▶ **Trecho selecionado**
18/04/2010
A segunda parada da expedição pelo Xingu estava marcada para a aldeia dos índios Arara, quase duas horas de barco após a área de construção da barragem.
Para grande parte do grupo, que nunca tinha tido contato com uma comunidade indígena de perto, havia grande curiosidade e expectativa. Para outros, que já tinham tido essa experiência, havia um certo receio de se chegar num grupo de 30 pessoas em uma pequena aldeia indígena que vem sendo muito visitada nos últimos meses – a exemplo das outras da região – por conta de Belo Monte.
Nem uns nem outros poderiam imaginar o que estava por vir.
Após Márcio, Mario e Élice (representante dos movimentos sociais de Altamira) fazerem um contato inicial com uma liderança local, a entrada na aldeia foi autorizada. Fomos instruídos a nos reunirmos na sala de aula da escola da comunidade. Minutos depois, Zé Carlos, uma jovem liderança indígena, de 30 anos, dava um brevíssimo contexto da história de seu povo, marcado por diversos deslocamentos, fruto de conflitos com povos mais numerosos e do surgimento da Tansamazônica. “Nós tínhamos vergonha da nossa identidade”, confessa Zé Carlos ao contar que ignorar demonstrações de preconceito com os índios é algo recente para seu povo … mas um sentimento muito forte agora.

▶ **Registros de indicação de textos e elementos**

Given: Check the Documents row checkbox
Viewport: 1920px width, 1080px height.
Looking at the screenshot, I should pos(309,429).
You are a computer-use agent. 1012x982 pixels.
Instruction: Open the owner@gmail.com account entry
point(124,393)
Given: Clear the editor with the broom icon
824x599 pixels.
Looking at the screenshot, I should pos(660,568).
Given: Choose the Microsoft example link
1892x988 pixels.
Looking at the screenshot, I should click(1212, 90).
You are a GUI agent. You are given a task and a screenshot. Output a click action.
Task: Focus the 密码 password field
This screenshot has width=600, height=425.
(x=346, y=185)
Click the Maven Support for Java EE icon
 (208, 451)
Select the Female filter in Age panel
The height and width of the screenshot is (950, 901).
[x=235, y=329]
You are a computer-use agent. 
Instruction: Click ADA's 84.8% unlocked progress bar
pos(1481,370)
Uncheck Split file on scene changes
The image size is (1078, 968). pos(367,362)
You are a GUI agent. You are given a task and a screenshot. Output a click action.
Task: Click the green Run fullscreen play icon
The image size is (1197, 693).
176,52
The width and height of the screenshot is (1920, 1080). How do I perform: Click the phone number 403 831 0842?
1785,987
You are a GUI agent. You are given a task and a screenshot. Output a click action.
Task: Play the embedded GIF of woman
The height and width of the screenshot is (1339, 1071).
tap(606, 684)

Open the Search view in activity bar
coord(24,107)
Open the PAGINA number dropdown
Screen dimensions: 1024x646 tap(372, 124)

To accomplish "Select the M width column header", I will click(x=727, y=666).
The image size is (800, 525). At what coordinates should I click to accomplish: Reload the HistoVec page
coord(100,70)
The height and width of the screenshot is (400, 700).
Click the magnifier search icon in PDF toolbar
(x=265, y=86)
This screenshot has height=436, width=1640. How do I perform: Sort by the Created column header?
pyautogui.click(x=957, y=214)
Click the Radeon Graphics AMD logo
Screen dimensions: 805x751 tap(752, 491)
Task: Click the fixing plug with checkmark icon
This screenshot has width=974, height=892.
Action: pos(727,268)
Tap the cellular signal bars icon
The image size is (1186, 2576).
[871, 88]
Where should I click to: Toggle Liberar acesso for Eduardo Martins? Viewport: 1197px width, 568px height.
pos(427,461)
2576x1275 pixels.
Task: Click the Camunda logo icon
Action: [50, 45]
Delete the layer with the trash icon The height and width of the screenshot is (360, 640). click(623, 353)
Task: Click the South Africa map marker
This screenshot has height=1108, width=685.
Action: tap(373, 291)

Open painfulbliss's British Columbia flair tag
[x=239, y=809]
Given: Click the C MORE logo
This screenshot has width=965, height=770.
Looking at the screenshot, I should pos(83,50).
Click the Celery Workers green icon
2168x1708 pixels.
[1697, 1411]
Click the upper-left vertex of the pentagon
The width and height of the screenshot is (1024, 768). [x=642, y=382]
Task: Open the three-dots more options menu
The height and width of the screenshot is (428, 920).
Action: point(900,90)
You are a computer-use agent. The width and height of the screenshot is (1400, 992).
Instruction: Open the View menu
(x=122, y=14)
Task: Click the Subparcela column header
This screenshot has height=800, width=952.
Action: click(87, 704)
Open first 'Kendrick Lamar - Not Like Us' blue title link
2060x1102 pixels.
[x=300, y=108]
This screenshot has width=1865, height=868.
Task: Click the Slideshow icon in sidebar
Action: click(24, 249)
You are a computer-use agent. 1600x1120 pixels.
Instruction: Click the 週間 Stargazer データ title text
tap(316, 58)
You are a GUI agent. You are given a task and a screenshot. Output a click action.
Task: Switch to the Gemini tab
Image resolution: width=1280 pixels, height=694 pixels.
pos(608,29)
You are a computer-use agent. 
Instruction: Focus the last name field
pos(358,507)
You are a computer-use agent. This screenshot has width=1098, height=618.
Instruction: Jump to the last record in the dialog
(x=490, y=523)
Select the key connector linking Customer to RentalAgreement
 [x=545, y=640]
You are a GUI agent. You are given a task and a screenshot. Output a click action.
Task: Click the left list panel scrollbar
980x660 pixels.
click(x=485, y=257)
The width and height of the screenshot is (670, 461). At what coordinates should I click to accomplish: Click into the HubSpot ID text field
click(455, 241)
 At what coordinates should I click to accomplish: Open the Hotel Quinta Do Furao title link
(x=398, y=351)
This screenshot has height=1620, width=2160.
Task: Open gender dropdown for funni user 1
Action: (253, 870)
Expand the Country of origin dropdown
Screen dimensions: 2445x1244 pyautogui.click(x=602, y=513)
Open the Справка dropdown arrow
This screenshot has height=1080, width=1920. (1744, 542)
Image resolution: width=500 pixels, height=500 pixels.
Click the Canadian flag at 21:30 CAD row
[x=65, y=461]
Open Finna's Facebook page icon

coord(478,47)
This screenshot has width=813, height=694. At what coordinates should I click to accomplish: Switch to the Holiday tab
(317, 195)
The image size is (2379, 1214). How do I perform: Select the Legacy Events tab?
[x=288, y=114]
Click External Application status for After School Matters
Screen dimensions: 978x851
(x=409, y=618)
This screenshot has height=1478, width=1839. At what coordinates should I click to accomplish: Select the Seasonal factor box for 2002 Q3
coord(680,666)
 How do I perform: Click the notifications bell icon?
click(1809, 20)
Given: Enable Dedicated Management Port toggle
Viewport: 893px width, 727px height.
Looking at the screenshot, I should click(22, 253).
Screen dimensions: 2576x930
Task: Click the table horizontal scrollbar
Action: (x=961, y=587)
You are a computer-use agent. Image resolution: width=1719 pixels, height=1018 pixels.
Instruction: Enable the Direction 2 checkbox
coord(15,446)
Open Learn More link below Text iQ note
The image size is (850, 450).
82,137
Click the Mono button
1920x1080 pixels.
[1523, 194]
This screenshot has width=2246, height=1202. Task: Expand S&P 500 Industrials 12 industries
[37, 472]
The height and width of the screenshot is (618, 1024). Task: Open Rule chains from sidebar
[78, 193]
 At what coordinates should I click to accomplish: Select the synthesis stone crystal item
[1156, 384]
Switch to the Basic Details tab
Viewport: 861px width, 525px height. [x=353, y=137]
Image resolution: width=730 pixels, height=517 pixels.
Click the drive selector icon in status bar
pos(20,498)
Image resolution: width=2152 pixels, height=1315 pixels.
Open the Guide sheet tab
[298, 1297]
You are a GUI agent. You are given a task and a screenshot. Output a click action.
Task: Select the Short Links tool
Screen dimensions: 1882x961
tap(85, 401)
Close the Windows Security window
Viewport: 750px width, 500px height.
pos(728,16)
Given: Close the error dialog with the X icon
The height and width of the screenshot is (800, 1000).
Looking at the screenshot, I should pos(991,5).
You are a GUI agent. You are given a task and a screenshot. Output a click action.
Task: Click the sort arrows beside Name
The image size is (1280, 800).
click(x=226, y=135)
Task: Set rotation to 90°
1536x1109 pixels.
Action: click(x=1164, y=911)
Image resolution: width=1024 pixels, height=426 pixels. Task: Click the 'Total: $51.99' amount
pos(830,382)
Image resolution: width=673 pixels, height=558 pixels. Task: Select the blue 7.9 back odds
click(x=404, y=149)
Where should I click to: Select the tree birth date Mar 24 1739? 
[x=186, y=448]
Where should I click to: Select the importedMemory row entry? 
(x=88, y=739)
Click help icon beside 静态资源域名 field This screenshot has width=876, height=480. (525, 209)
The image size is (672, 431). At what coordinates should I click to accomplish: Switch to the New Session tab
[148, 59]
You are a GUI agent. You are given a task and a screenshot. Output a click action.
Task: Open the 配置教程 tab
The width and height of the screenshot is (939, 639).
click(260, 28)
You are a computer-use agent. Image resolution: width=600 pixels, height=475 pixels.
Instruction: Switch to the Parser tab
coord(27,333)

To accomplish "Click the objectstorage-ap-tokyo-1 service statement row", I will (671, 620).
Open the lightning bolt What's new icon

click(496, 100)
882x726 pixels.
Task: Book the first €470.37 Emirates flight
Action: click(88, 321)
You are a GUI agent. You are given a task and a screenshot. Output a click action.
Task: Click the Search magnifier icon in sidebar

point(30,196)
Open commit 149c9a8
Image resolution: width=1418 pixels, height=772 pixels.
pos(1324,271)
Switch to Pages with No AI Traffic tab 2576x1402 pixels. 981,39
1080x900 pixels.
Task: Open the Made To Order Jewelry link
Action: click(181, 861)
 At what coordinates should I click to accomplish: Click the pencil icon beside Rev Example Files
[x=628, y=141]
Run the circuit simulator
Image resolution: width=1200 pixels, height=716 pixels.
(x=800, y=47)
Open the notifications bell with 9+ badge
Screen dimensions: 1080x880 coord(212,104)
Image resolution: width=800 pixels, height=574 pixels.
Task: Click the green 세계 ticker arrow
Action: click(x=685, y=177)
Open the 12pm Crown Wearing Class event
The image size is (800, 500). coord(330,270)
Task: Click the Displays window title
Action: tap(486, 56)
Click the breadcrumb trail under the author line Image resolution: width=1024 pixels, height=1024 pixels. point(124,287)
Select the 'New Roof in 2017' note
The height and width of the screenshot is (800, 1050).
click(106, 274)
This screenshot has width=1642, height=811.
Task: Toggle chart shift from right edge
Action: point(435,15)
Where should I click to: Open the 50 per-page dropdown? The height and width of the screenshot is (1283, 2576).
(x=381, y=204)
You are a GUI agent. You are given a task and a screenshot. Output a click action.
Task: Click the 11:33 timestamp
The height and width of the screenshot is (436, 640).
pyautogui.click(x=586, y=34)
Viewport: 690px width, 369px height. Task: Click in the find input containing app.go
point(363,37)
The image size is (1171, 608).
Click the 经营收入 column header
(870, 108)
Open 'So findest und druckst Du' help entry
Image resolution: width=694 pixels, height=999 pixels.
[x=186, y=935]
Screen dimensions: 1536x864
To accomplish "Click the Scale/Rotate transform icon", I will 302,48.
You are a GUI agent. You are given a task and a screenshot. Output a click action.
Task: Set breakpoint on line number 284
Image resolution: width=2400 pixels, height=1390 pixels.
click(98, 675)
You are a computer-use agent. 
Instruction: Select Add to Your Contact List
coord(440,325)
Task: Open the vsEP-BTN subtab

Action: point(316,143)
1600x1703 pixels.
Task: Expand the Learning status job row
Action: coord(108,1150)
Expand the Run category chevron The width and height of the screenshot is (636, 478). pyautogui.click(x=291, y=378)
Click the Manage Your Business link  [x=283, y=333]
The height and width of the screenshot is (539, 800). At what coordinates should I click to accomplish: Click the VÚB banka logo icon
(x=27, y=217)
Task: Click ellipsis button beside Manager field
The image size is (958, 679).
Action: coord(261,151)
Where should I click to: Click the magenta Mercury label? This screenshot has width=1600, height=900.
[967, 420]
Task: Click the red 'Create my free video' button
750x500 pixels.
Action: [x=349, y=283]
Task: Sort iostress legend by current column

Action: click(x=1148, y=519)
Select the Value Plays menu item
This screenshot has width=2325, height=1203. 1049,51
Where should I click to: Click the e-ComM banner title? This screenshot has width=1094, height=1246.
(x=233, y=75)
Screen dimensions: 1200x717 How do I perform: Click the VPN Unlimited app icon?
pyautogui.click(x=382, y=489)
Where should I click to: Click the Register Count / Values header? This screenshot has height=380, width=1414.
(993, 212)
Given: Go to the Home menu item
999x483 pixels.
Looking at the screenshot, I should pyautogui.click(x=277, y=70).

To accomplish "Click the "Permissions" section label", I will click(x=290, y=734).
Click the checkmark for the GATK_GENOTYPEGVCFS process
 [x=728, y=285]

▶ **Tarefas**
1 – Como fica a parte do trecho selecionado que vai de "Nem uns nem" a "muito forte agora." se você mudar "sala de aula" para "quadra"?
2 – Com base no trecho selecionado, responda:
(a) Quanto tempo de barco separava a aldeia dos Arara da área de construção da barragem?
(b) Quantas pessoas formavam o grupo que chegou à aldeia?
(c) Qual é a idade de Zé Carlos?

▶ **Respostas por tarefa**
1 –
Nem uns nem outros poderiam imaginar o que estava por vir.
Após Márcio, Mario e Élice (representante dos movimentos sociais de Altamira) fazerem um contato inicial com uma liderança local, a entrada na aldeia foi autorizada. Fomos instruídos a nos reunirmos na quadra da escola da comunidade. Minutos depois, Zé Carlos, uma jovem liderança indígena, de 30 anos, dava um brevíssimo contexto da história de seu povo, marcado por diversos deslocamentos, fruto de conflitos com povos mais numerosos e do surgimento da Tansamazônica. “Nós tínhamos vergonha da nossa identidade”, confessa Zé Carlos ao contar que ignorar demonstrações de preconceito com os índios é algo recente para seu povo … mas um sentimento muito forte agora.

2 –
(a) Quase duas horas.
(b) 30 pessoas.
(c) 30 anos.